GIVEN PASSAGE =
## begin

Frank Gehry:

By Lindsay M. Mielecki

EDP 180 H

 Fall 2001


“When everybody else is ready for the ending, I’m just ready to begin,” Frank Gehry once wrote.  “It’s been the story of my life” (qtd. in Templer, 1999, pp.1)


Laying the Foundation

            Born on 28 February 1929 in Toronto, Canada, Frank O. Goldberg entered a household with a strong Polish and Jewish heritage.  Twenty years earlier, Thelma Caplanski left Poland with her parents, a couple with deep religious morals.  Once they settled in Toronto, the two decided to change their last name to Caplan.  The owner of a hardware store, her father was also the president of a synagogue.  His wife, Frank’s grandmother, was said to have good visual abilities.  Thelma would continue working with the Jewish community through a Yiddish theater and the Jewish Women’s Organization as she raised Frank.  Like several of Howard Gardner’s figures, Frank was close with his mother and grandmother. 

            Frank’s father, Irving Goldberg was born to Polish immigrants in Brooklyn, New York.  He lived a hard life and had to work as a kid after his father died when he was 11.  Since Irving liked to fight on the streets for money, Frank would learn these skills at a later age.  Frank would later be a boxer and participated in full contact karate.   When Irving moved to Canada as he moved from job to job, he met Thelma and they ultimately got married.

## end

RECORDS SHOWN =
## begin

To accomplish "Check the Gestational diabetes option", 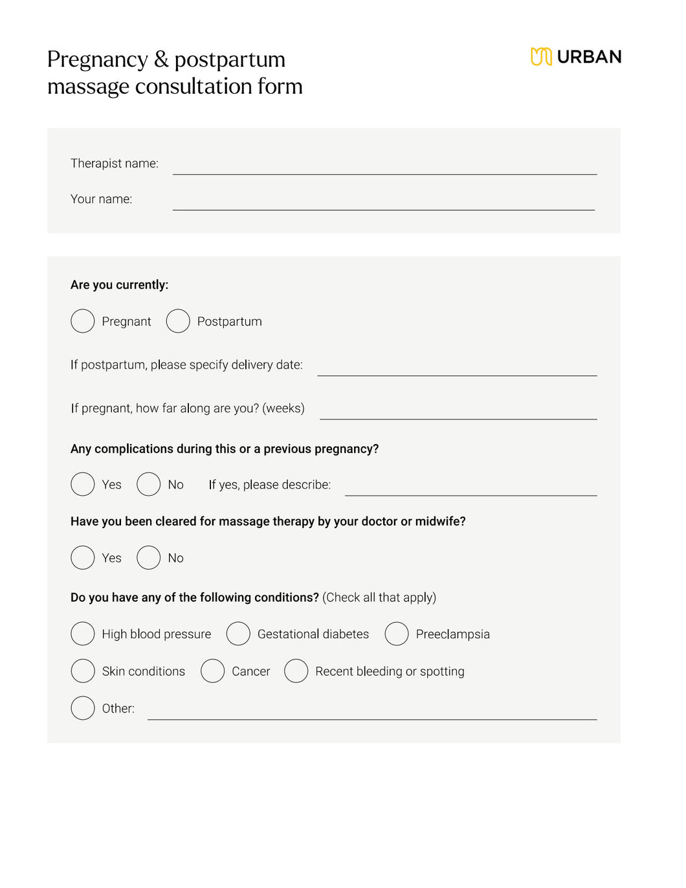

## end
## begin

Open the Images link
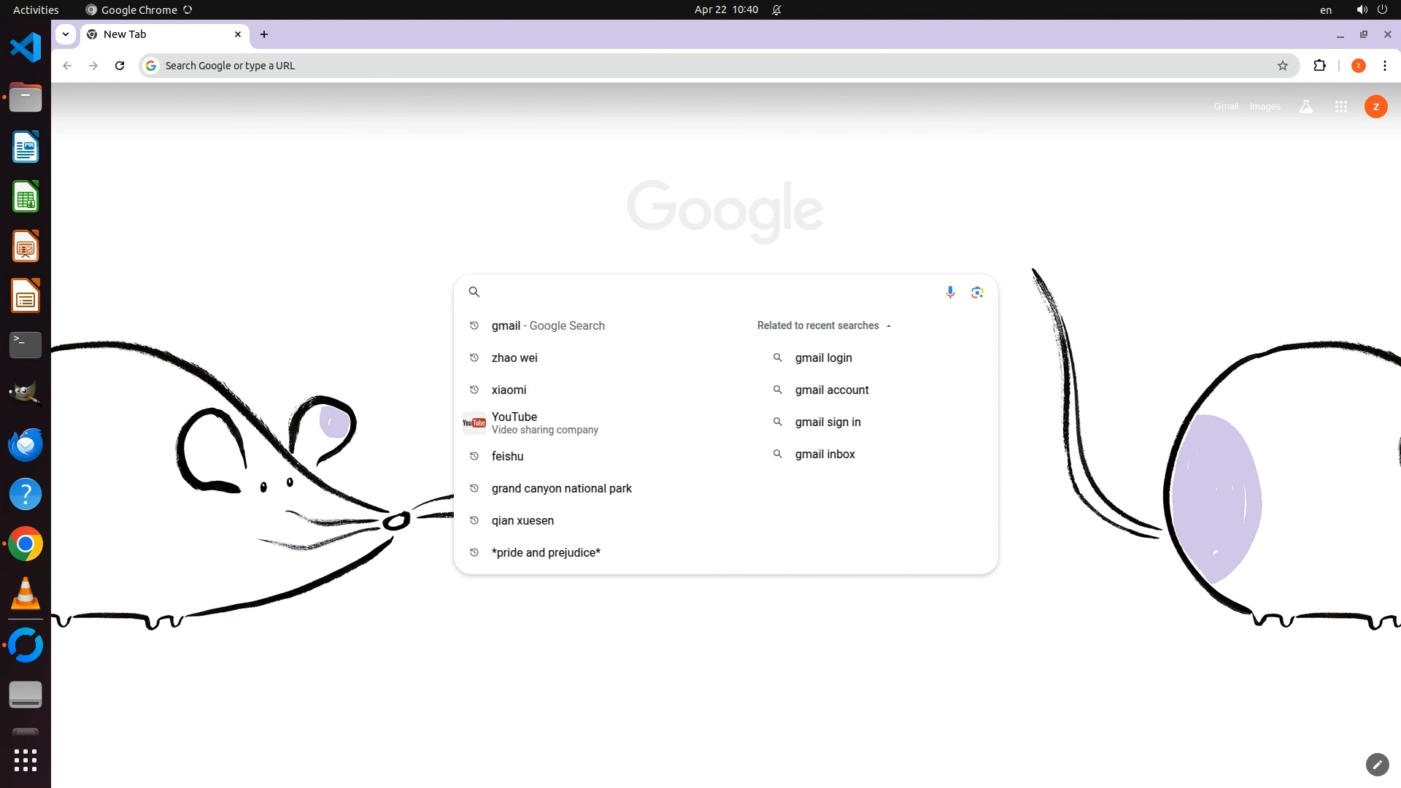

## end

WHAT THE TASK ASKS = Please retype the essay on Frank Gehry at the top of the page in full, with every word and line as it appears.

RESULT =
Frank Gehry:

By Lindsay M. Mielecki

EDP 180 H

 Fall 2001


“When everybody else is ready for the ending, I’m just ready to begin,” Frank Gehry once wrote.  “It’s been the story of my life” (qtd. in Templer, 1999, pp.1)


Laying the Foundation

            Born on 28 February 1929 in Toronto, Canada, Frank O. Goldberg entered a household with a strong Polish and Jewish heritage.  Twenty years earlier, Thelma Caplanski left Poland with her parents, a couple with deep religious morals.  Once they settled in Toronto, the two decided to change their last name to Caplan.  The owner of a hardware store, her father was also the president of a synagogue.  His wife, Frank’s grandmother, was said to have good visual abilities.  Thelma would continue working with the Jewish community through a Yiddish theater and the Jewish Women’s Organization as she raised Frank.  Like several of Howard Gardner’s figures, Frank was close with his mother and grandmother. 

            Frank’s father, Irving Goldberg was born to Polish immigrants in Brooklyn, New York.  He lived a hard life and had to work as a kid after his father died when he was 11.  Since Irving liked to fight on the streets for money, Frank would learn these skills at a later age.  Frank would later be a boxer and participated in full contact karate.   When Irving moved to Canada as he moved from job to job, he met Thelma and they ultimately got married.